--- Text excerpt ---

# Programming old LGB locos via Roco z21 and JMRI - my experience



## Andrew_au (Jul 27, 2021)

Summary of my experience & learning trying to program a loco from the "ancient" 70255 LGB starter set using a Roco z21XL and JMRI DecoderPro.

*Setup*

For "ease of configuration", z21 comes with a WiFi router and hard-coded IP address. This ceases to be "easy" as soon as you want to integrate it into your existing WiFi / home network. Unlike almost every other IP device created in the last decade or so, z21 doesn't do DHCP or discovery so you have to manually update its IP address to one that matches your home network.

Note: z21 does not itself do WiFi - only ethernet cable. The WiFi is a home gateway that provides a wired connection to the z21 and a new WiFi network to which you can connect your phone / iPad / other device. This avoids end users needing to understand about ethernet wiring or internet addresses. That is, until they want their phone to do internet at the same time it does z21, and then they _really_ need to understand ethernet wiring and internet addresses.

How I made a z21 play nice with your existing home network:

Find a PC (or Mac or equivalent) with both a wireless and wired ethernet interface
Connect to your home network via wireless. Check the Internet Protocol / IP address of your computer.
Connect to your existing home gateway via its admin web page. Somewhere it will have a range of IP addresses that are assigned via DHCP (e.g 192.168.1.200 - 192.168.1.254). You want to choose an address for the z21 that is in the same _subnet_(e.g. 192.168.1.<something>) but not in the DHCP range. Note: on most networks, the last number needs to be in the range 2-254 (1 is reserved for the gateway, 0 and 255 are special).

--- Entries shown ---

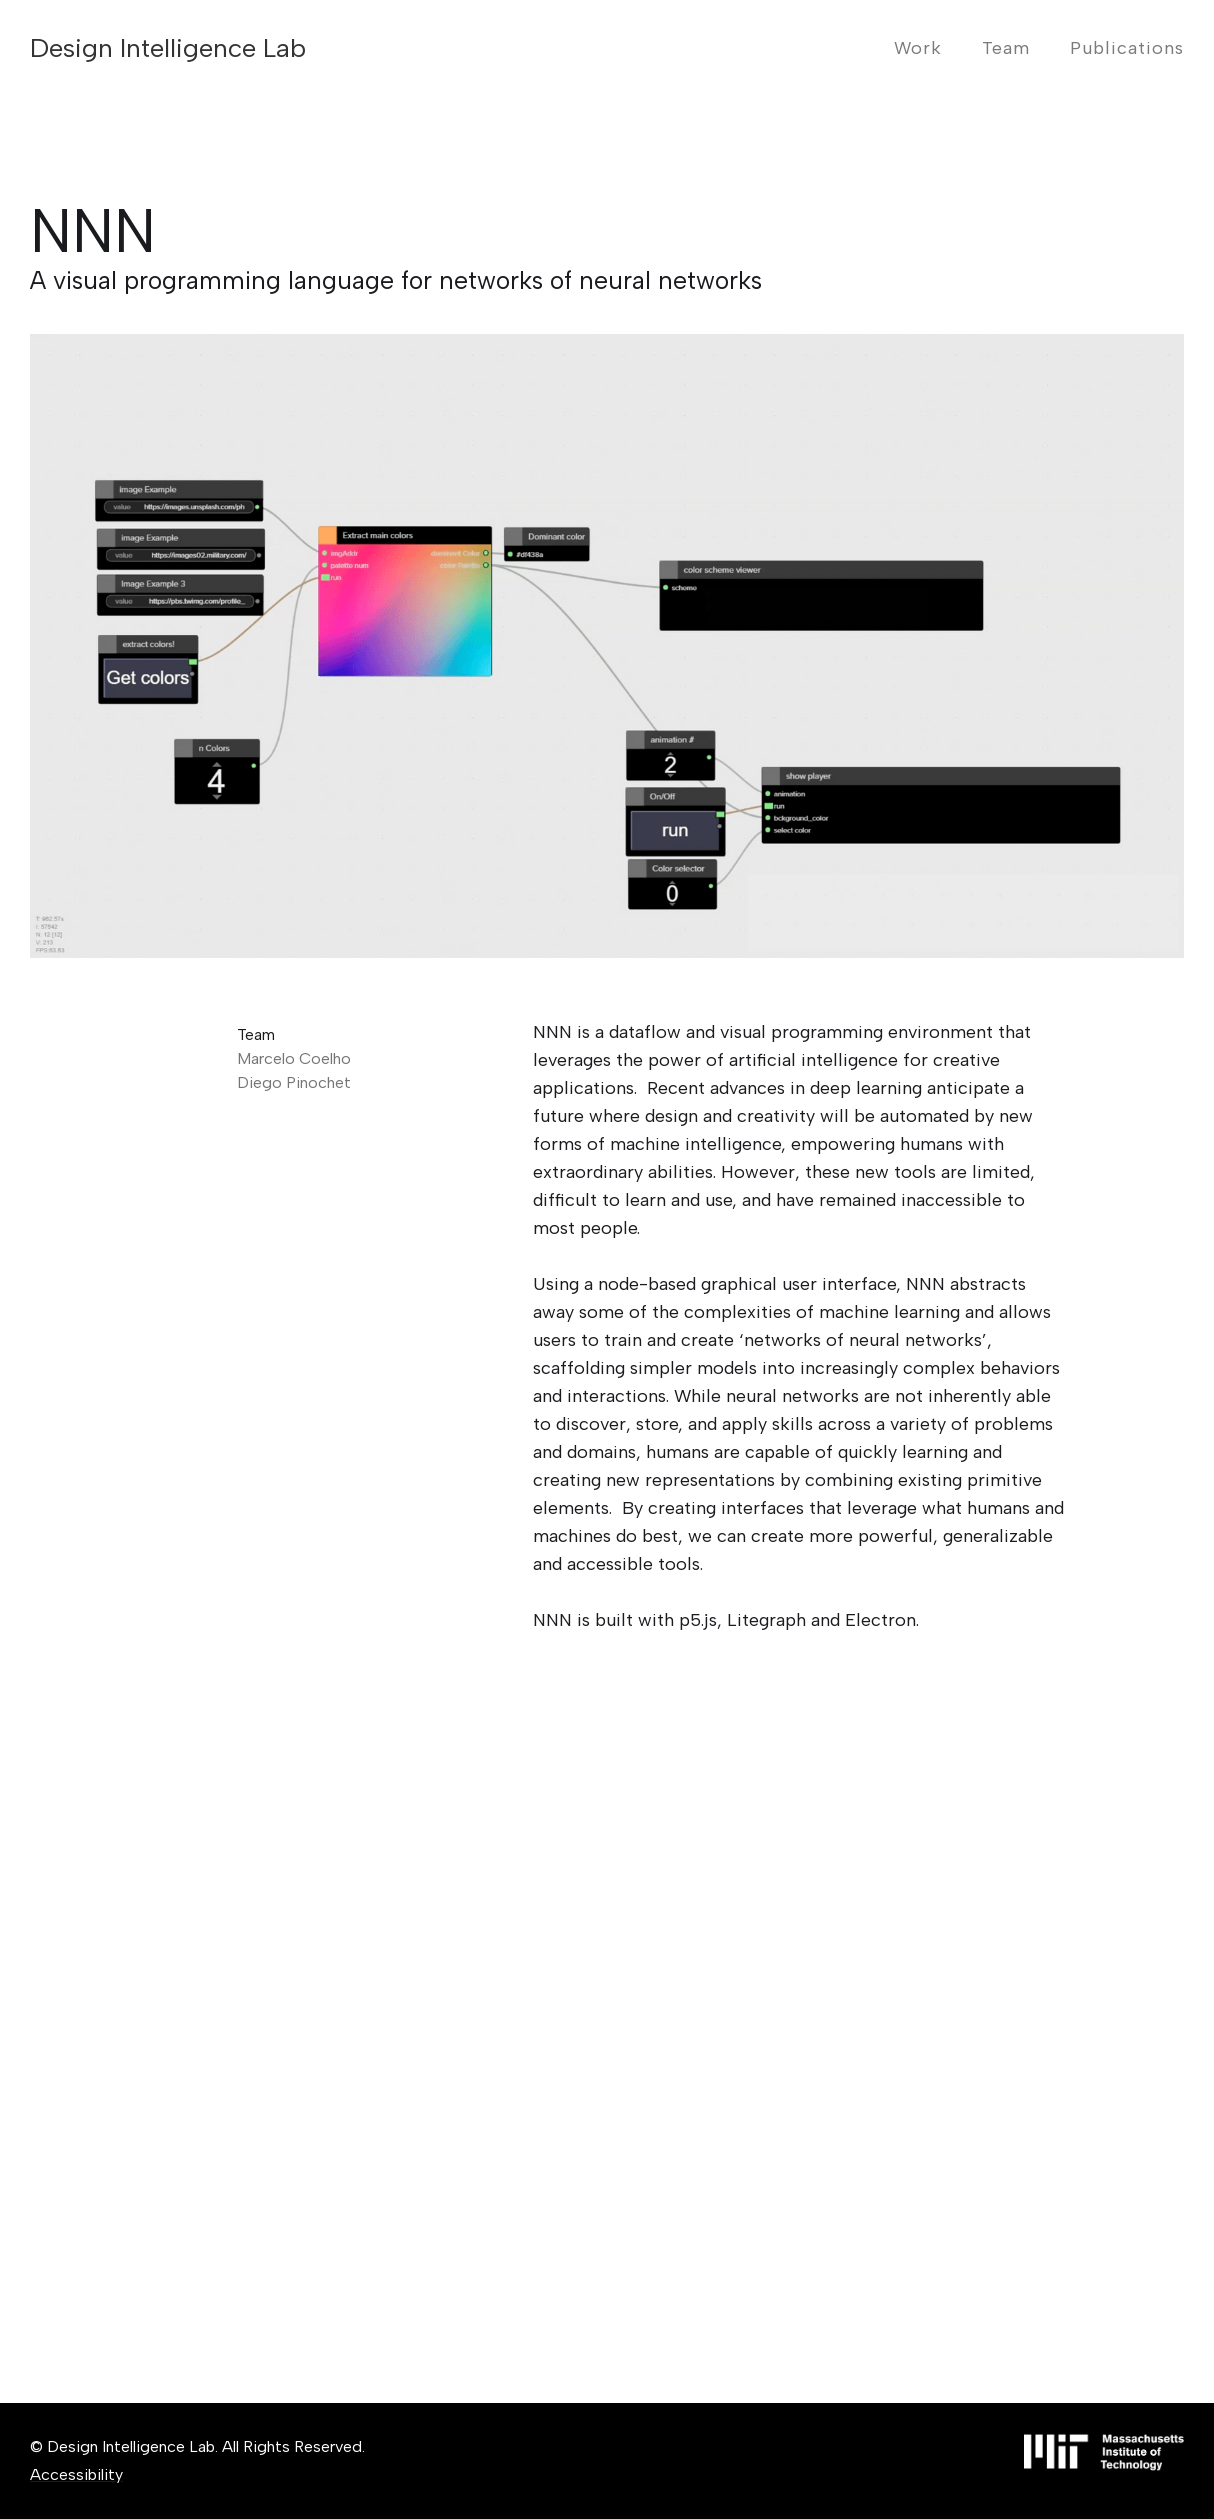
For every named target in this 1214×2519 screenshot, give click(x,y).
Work (918, 48)
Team (1006, 48)
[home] (168, 48)
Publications (1127, 48)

---

* **Jobs**
**A.** From the z21 post, reproduce word for word the part that opens with the words containing "Connect to your existing" and closes with "255 are special).".
**B.** Which values for the last number of an IP address does the z21 post describe as reserved or special on most networks?
**C.** According to the z21 post, what does the z21 not do that almost every other IP device from the last decade does?
The material has no connection to the z21 post.

* **The responses**
**A.**
Connect to your existing home gateway via its admin web page. Somewhere it will have a range of IP addresses that are assigned via DHCP (e.g 192.168.1.200 - 192.168.1.254). You want to choose an address for the z21 that is in the same _subnet_(e.g. 192.168.1.<something>) but not in the DHCP range. Note: on most networks, the last number needs to be in the range 2-254 (1 is reserved for the gateway, 0 and 255 are special).

**B.**
1 (reserved for the gateway)
0 (special)
255 (special)

**C.** It doesn't do DHCP or discovery.